De imenso prestígio no exterior já nos anos 60, no entanto, foi cassado pelo regime ditatorial civil-militar que assolou o país, em 1968, quando fazia um show com Nara Leão e Chico Buarque, em Lisboa, e, depois, exilado. Afável, amável, amigável, sereno, educado, mas sem maneirismos. Profundo conhecedor intuitivo da alma humana. Qualidades essenciais para um grande negociador que nunca usou os punhos de renda dos colegas da época.

O que diria Vinícius, ao lado do seu “cachorro engarrafado” como gostava de chamar o copo curto de uísque que o acompanhou a vida toda, o que diria, na tarde de primavera hoje, quando faria 100 anos? Um mundo “danadinho”, um mundo “taradinho” como se referia ao Rio de Janeiro, cidade que foi a sua casa (nasceu no bairro da Gávea), com tamanho amor, em uma das suas crônicas publicadas em jornais cariocas – o excelente Diário Carioca e a Ultima Hora de Samuel Wainer entre outros?

Muitos amores, muitas mulheres, ele sempre caminhou – procurando? – em busca do amor “eterno”. Amores definitivos enquanto duraram. Beatriz (Tati), Lila, Maria Lucia, Regina, Nelita, Gesse, Marta, Cristina, Gilda. E mais mulheres: as filhas. Suzana, uma das moças mais bonitas da sua geração; Georgiana e Luciana, e Maria. O filho Pedrinho, fotógrafo talentoso, nos anos 80 morava em uma casa em cima de uma árvore, em Porto Seguro. Talvez para se resguardar de tantas moças.

O que Vinícius procurou nas moças? Inteligência, beleza, juventude, a proteção materna, o extremo carinho que recebeu das irmãs? Na apresentação do volumePara uma menina com uma flor, dedicado a Nelita que viria ser sua mulher – menina que fugiu de casa para casar com Vinícius deixando o pai Oswaldo enlouquecido; e anos depois todos se tornaram amigos -, na edição da José Olympio de 1966, o cronista comenta “as calamidades públicas da presente conjuntura” se referindo à ditadura.

No mesmo livro, na crônica Depois da Guerra, de 1944, Vinícius produz um texto equivalente ao Ai de ti, Copacabana, que se tornou objeto clássico de estudo do seu grande amigo Rubem Braga. “Ah, quem me dera que essa Guerra logo acabe e os homens criem juízo e aprendam a viver a vida.”

Vinícius partiu quando tomava um banho de banheira, daquelas grandes e antigas, como tinha na sua casa da Gávea, onde adorava relaxar.

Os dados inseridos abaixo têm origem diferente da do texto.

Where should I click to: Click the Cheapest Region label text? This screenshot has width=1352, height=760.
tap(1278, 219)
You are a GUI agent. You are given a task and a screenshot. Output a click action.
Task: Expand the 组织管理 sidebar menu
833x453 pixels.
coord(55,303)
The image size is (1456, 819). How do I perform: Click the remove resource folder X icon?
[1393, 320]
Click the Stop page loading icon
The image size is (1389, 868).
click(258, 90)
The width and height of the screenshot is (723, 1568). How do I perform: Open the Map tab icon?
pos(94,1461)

Os homens não criaram juízo nem aprenderam a viver a vida depois da Segunda Guerra Mundial como aconselhou e desejou o poeta. O que diria Vinícius, hoje, com todos os carinhosos diminutivos que gostava de usar, de um mundo cada vez mais brutal, com guerras pipocando a cada pretexto?

Talvez Vinícius saudasse a chegada desta primavera como fez na sua crônica Sentido da Primavera na qual descreve: “Dentro da Primavera senti um cheiro mágico de Paz.” Oxalá, Vinícius de Moraes. Saravá.